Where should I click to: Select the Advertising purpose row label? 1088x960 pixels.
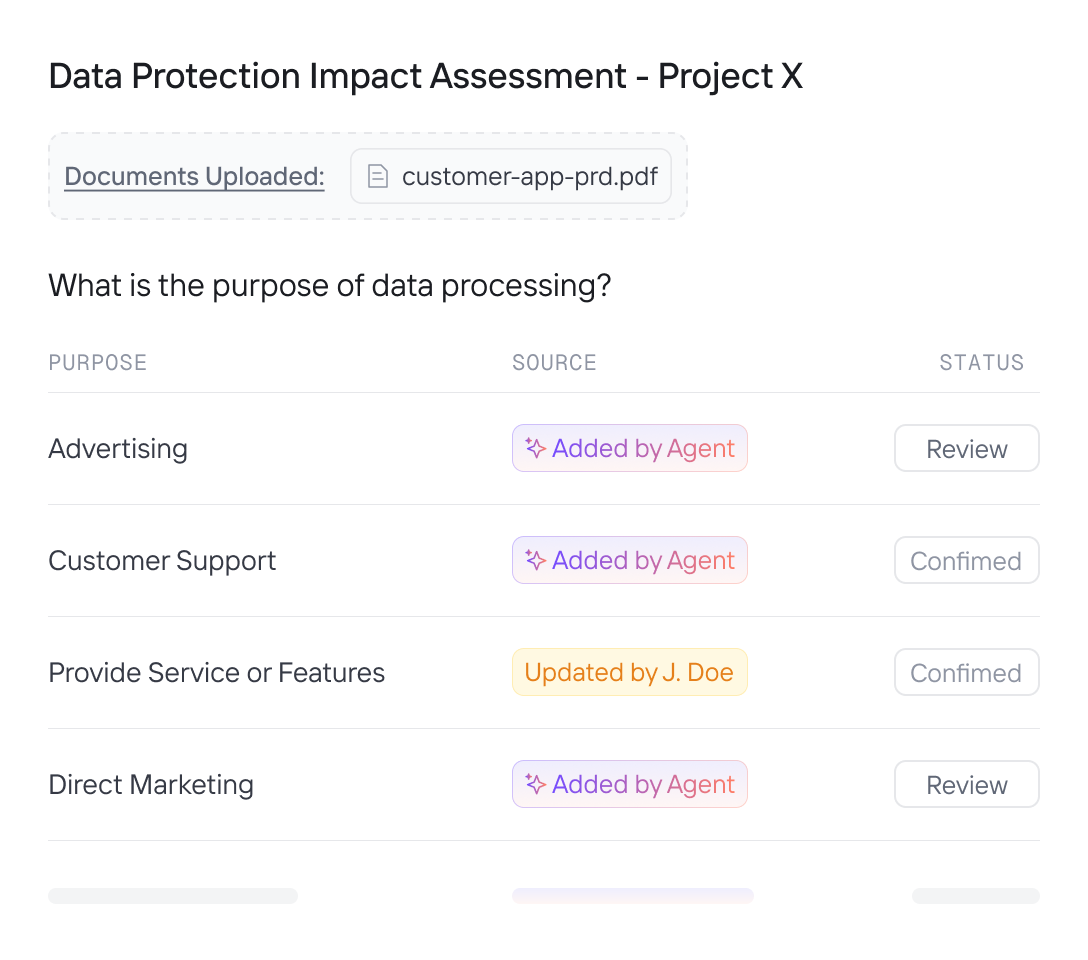[x=118, y=449]
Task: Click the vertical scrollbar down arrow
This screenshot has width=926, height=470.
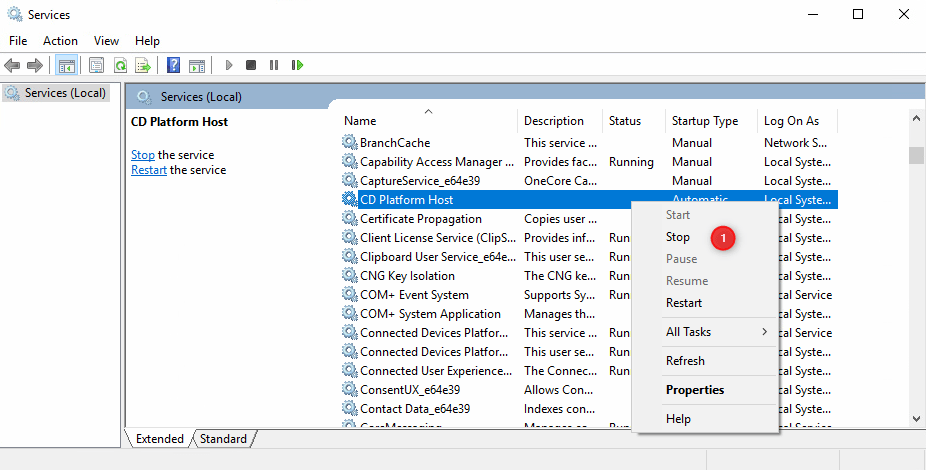Action: pyautogui.click(x=916, y=420)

Directions: Revise the entries above, replacing "screenshot" with "screen capture" and keeping everything else unchanged. Omit the pictures from your version.

Result:
Where should I click to: Select the Advertising purpose row label? 1088x960 pixels.
[x=118, y=449]
Task: Click the vertical scrollbar down arrow
This screen capture has width=926, height=470.
Action: pyautogui.click(x=916, y=420)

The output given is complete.